- intracity buses, KOPAJA in Jakarta (Koperasi Angkutan Jakarta, Jakarta transportation cooperation). They have numbers and routes associated with those numbers. Non air conditioned, and when they're full, the sardines laugh at you for getting on. Notice the ones that pass by around the areas you want to be in. Later, when you're farther away you can hop on those same ones. Rp 2000
- intercity buses. The one I use to go from Bogor to Jakarta and back every day is called Agra Mas. Many other private companies serve this market. Rp 11500
- angkots/microlets. Tiny buses, smaller than American minivans, some are Kijangs. The back seats are configured to hold as many people as possible. I've counted 14 people total in the car and 3 live chickens. Again they have routes and route numbers. Just like buses, notice the ones around the area you want to be in (your house, your favorite supermarket, etc). The big disadvantage is when these guys sit around waiting for their vehicle to get full before they take off. Angkots will serve smaller roads than buses Rp 2500
*Note: neither angkots or buses have a set schedule or stops. You tell them you want to get off about 20 meters or less beforehand and if you're lucky they'll stop. If not they'll slow down.
- Busway buses. I've only taken these one time. Air conditioned, will get full enough that the sardines laugh at you. But seems to be more organized, schedules, stops and all. They are limited to the busways so they get used to get across Jakarta rather than point to point. Rp 3000
- Taxis. Pretty obvious. I was told to be careful with the ones who cheat with the meters. The most reliable one I've been told is Bluebird.
- Bajaj. If you know what tuk-tuks are in Thailand, this is the Indonesian version. Bajaj is actually a motorcycle manufacturer. They make these three wheeled atrocities and since they're cheap (I mean cheap, not inexpensive), many people use them for a business. You bargain for how much you want to pay to get from one place to another. It's not bad when you're in it, usually pretty horrible when you're behind it
- Ojek. Motocycle taxis. They're basically just like a Bajaj, but on two wheels. You bargain for how much you want to pay for the ride. If it's raining, expect to pay more both on the Bajaj and Ojek. Watch your knee, since you're riding in the back, depending on the motorcycle, your knee might be the widest point of the whole contraption. And trust me, the ojek driver will slip into some tight spots that will scrape your knee. Amazingly, aside from light brushes on other cars, my knee is still intact (at least from the ojek experience).
- Becak. Pedicab. Whatever. The driver sits behind you on this three wheeled contraption and they pedal you to your destination. Bargain for how much you want to pay for the ride.
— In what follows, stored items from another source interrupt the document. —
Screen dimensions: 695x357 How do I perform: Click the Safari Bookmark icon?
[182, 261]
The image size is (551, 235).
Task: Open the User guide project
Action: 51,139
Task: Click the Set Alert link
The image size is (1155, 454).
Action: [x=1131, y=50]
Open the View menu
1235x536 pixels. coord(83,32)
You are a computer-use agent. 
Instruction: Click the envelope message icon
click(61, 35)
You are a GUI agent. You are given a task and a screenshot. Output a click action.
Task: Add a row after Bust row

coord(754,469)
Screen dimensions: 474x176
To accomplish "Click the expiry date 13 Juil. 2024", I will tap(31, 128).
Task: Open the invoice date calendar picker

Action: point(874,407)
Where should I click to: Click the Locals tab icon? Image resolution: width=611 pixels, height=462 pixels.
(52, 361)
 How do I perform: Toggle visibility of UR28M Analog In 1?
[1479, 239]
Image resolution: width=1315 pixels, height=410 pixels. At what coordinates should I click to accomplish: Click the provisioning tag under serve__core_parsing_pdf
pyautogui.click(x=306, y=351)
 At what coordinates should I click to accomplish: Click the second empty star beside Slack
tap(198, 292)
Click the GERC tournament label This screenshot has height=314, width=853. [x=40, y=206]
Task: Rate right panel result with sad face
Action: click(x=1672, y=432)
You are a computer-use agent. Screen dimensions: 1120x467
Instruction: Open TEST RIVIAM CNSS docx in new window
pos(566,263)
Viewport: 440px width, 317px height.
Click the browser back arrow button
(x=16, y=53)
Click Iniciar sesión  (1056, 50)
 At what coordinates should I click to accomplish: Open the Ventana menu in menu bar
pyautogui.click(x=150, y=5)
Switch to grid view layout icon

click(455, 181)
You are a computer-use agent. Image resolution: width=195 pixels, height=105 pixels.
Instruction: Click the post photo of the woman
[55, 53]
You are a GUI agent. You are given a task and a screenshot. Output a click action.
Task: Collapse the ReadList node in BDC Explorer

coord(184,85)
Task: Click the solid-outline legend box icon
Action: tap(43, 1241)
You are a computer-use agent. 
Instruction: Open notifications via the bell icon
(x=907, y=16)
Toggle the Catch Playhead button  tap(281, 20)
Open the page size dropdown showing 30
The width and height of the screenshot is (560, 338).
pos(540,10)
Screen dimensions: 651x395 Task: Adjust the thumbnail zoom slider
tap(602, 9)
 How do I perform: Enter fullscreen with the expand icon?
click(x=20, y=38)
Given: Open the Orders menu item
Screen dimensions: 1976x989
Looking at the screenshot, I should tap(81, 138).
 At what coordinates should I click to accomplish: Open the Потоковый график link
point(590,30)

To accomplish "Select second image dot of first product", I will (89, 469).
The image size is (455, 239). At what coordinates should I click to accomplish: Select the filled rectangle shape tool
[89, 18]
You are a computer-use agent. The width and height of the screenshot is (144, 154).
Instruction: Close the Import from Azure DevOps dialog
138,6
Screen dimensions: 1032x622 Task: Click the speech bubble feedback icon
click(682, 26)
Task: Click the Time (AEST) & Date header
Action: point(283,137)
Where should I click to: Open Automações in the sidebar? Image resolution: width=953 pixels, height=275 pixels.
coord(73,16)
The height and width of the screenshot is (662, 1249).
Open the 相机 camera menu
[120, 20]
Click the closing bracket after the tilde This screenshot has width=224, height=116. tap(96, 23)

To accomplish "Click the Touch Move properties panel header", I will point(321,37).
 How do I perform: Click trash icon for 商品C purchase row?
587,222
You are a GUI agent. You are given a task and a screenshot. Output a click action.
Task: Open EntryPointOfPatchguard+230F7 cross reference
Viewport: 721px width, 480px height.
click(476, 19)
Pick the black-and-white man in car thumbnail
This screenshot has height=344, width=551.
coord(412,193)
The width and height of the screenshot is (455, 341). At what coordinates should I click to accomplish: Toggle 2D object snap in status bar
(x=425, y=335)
*Note in all of the above transportation methods except the taxi, wear your backpack in front. Separate your money and never take out your big bills. Don't have anything in your back pocket. Hold your bags/purse tightly. When you're on a becak or ojek, people have been known to grab your belongings and ride away on their motorcycle. Pick pockets in angkots and buses.
*Note: I'm not trying to discourage people from taking the above transportations, just some precautions and general info. As a matter of fact, other than the taxi and the buses and obviously becak, the other ones are your best bet to get from one place to another FAST (ojek, bajaj and angkot). They rely on high turn over of passengers so the fastest they get you from one place to another the more money they make.
*I don't know where to find schedules (or at least routes) of these things.\
- http://www.nebeng.com/ and other websites list the different car pool options.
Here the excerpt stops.